***** Page

# Training and Evaluating Machine Learning Models in cuML

This notebook explores several basic machine learning estimators in cuML, demonstrating how to train them and evaluate them with built-in metrics functions. All of the models are trained on synthetic data, generated by cuML's dataset utilities.

1. Random Forest Classifier
2. UMAP
3. DBSCAN
4. Linear Regression


[![Open In Colab](https://colab.research.google.com/assets/colab-badge.svg)](https://colab.research.google.com/github/rapidsai/cuml/blob/tree/branch-0.14/docs/source/estimator_intro.ipynb)

## Classification

### Random Forest Classification and Accuracy metrics

The Random Forest algorithm classification model builds several decision trees, and aggregates each of their outputs to make a prediction. For more information on cuML's implementation of the Random Forest Classification model please refer to : 
https://docs.rapids.ai/api/cuml/stable/api.html#cuml.ensemble.RandomForestClassifier

Accuracy score is the ratio of correct predictions to the total number of predictions. It is used to measure the performance of classification models. 
For more information on the accuracy score metric please refer to: https://en.wikipedia.org/wiki/Accuracy_and_precision

For more information on cuML's implementation of accuracy score metrics please refer to: https://rapidsai.github.io/projects/cuml/en/0.10.0/api.html#cuml.metrics.accuracy.accuracy_score

The cell below shows an end to end pipeline of the Random Forest Classification model. Here the dataset was generated by using sklearn's make_classification dataset. The generated dataset was used to train and run predict on the model. Random forest's performance is evaluated and then compared between the values obtained from the cuML and sklearn accuracy metrics.

In [1]:
import numpy as np
import cuml

from cuml.datasets.blobs import blobs as make_blobs
from cuml.ensemble import RandomForestClassifier as curfc
from cuml.preprocessing.model_selection import train_test_split

from sklearn.metrics import accuracy_score

n_samples = 1000
n_features = 10
n_info = 7

X_blobs, y_blobs = make_blobs(n_samples=n_samples, cluster_std=0.1,
                              n_features=n_features, random_state=0,
                              dtype=np.float32)

**********
***** Material shown

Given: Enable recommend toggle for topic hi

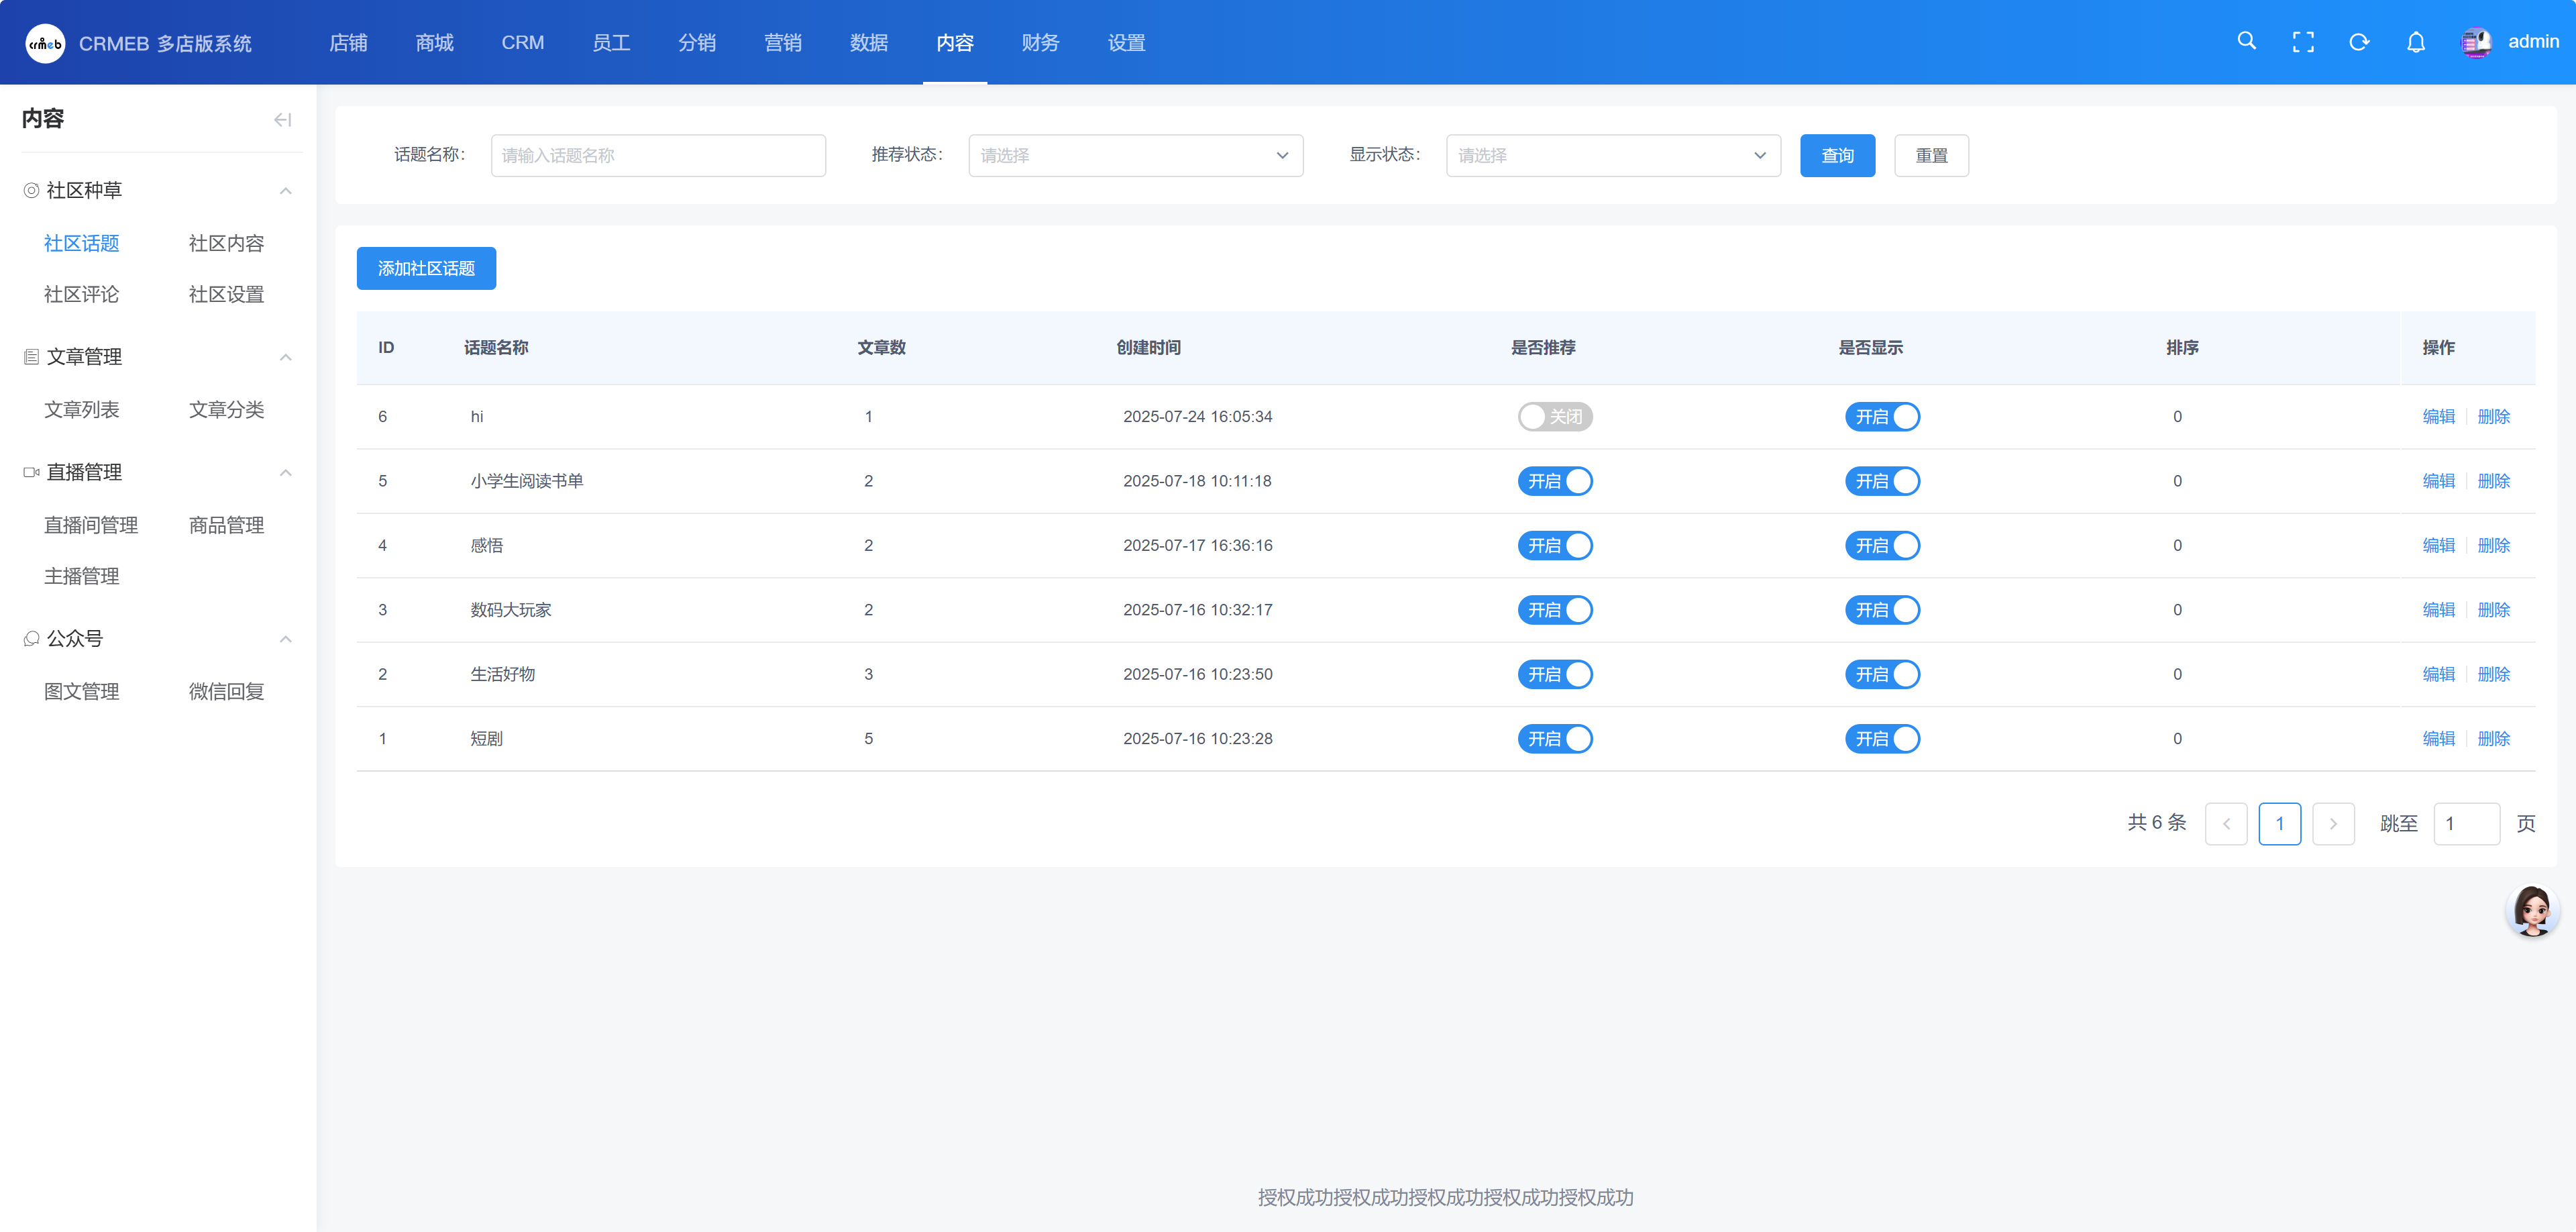Looking at the screenshot, I should (1554, 417).
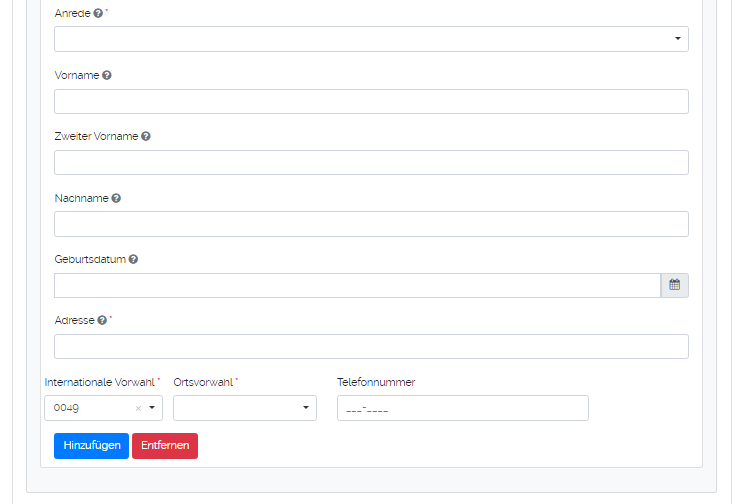Click the Zweiter Vorname help icon
Image resolution: width=746 pixels, height=504 pixels.
click(146, 136)

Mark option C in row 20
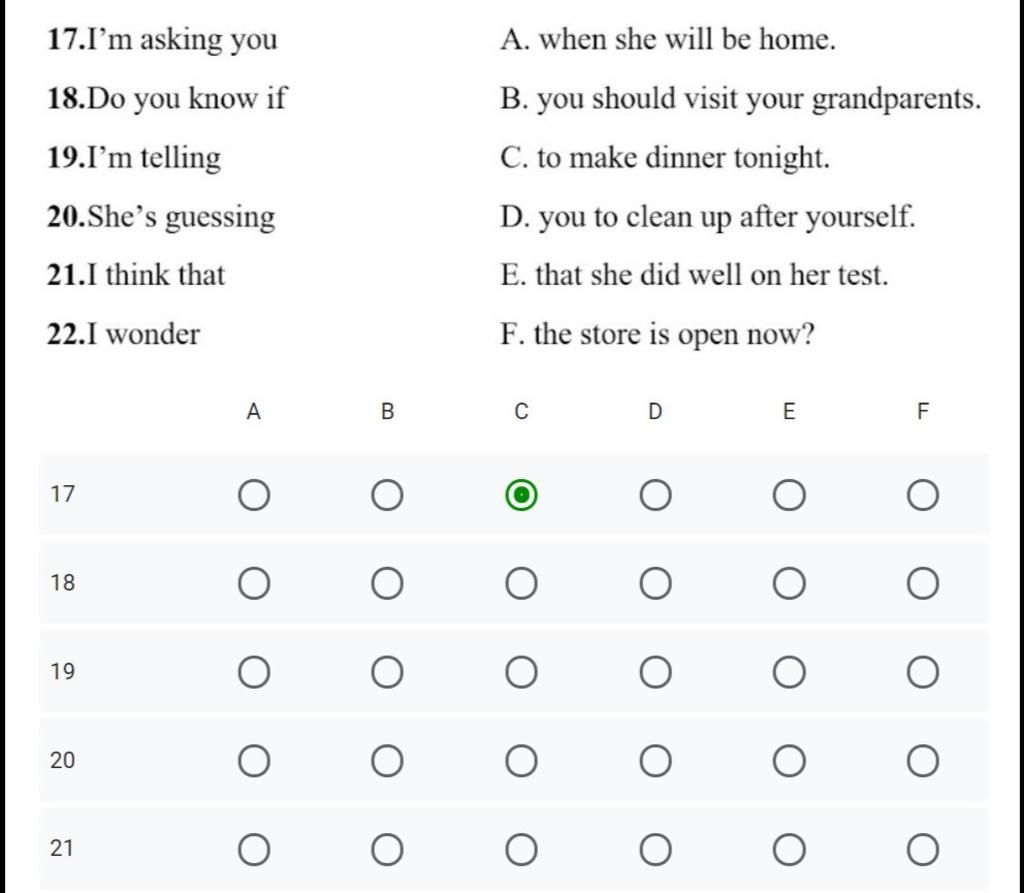(521, 762)
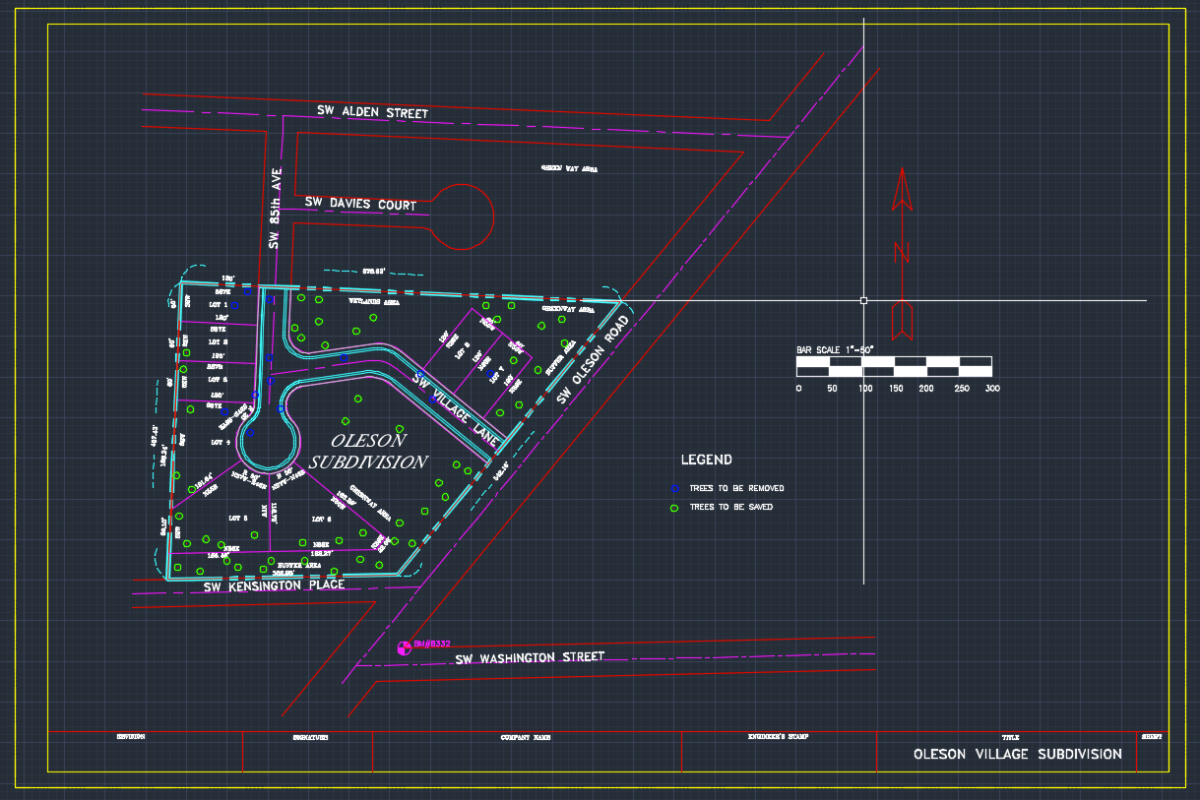The height and width of the screenshot is (800, 1200).
Task: Click the SW KENSINGTON PLACE label
Action: click(274, 586)
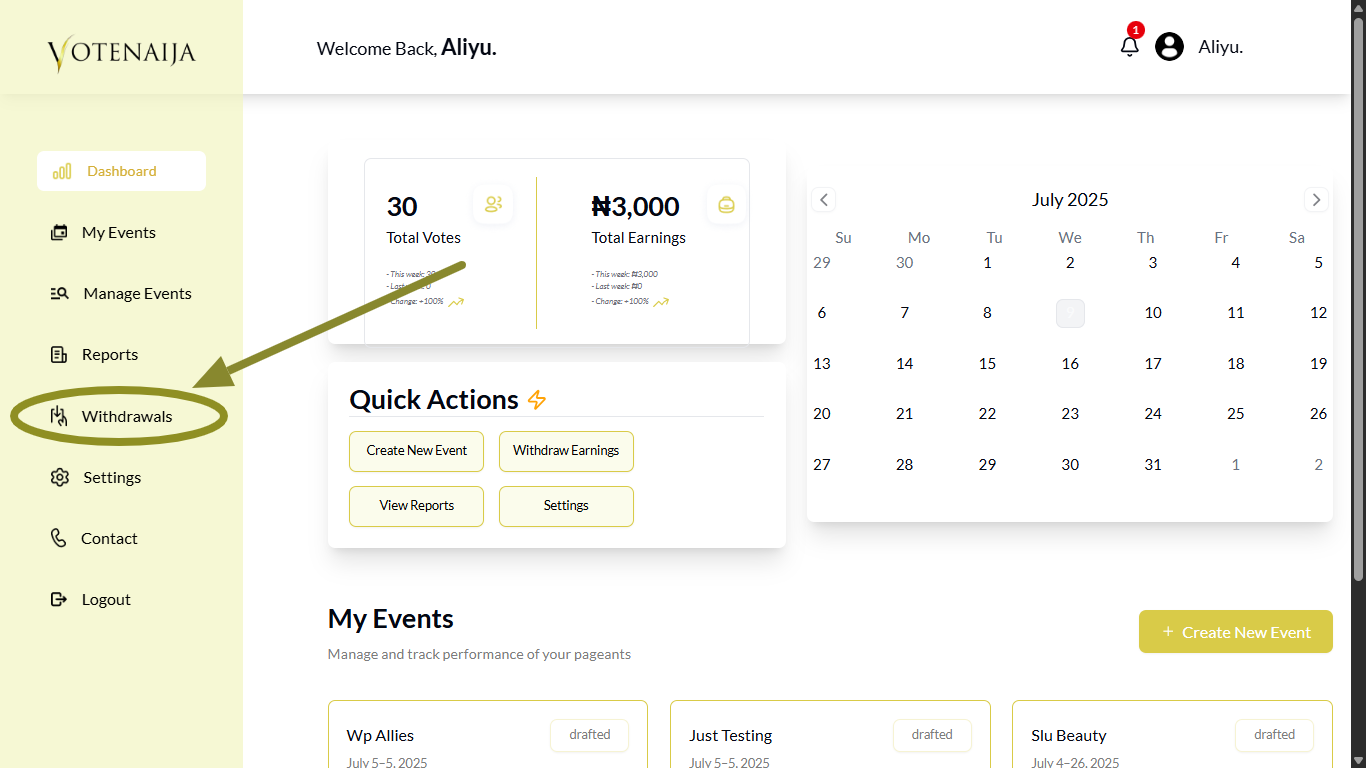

**********

## Your tasks
(a) Reproduce word for word the part of the cuML notebook starting at "Accuracy score is" and ending at "of classification models.".
(b) How does the cuML notebook define accuracy score?
This data has nothing to do with the cuML notebook.

## Answers provided
(a)
Accuracy score is the ratio of correct predictions to the total number of predictions. It is used to measure the performance of classification models.

(b) It is the ratio of correct predictions to the total number of predictions.